WHAT IS EXPECTED
Every record must appear in your reply exactly as written.

SOURCE RECORDS
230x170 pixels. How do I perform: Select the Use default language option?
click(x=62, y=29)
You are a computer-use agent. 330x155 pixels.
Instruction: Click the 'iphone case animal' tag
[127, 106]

SOLUTION BELOW
230x170 pixels. How do I perform: Select the Use default language option?
click(x=62, y=29)
You are a computer-use agent. 330x155 pixels.
Instruction: Click the 'iphone case animal' tag
[127, 106]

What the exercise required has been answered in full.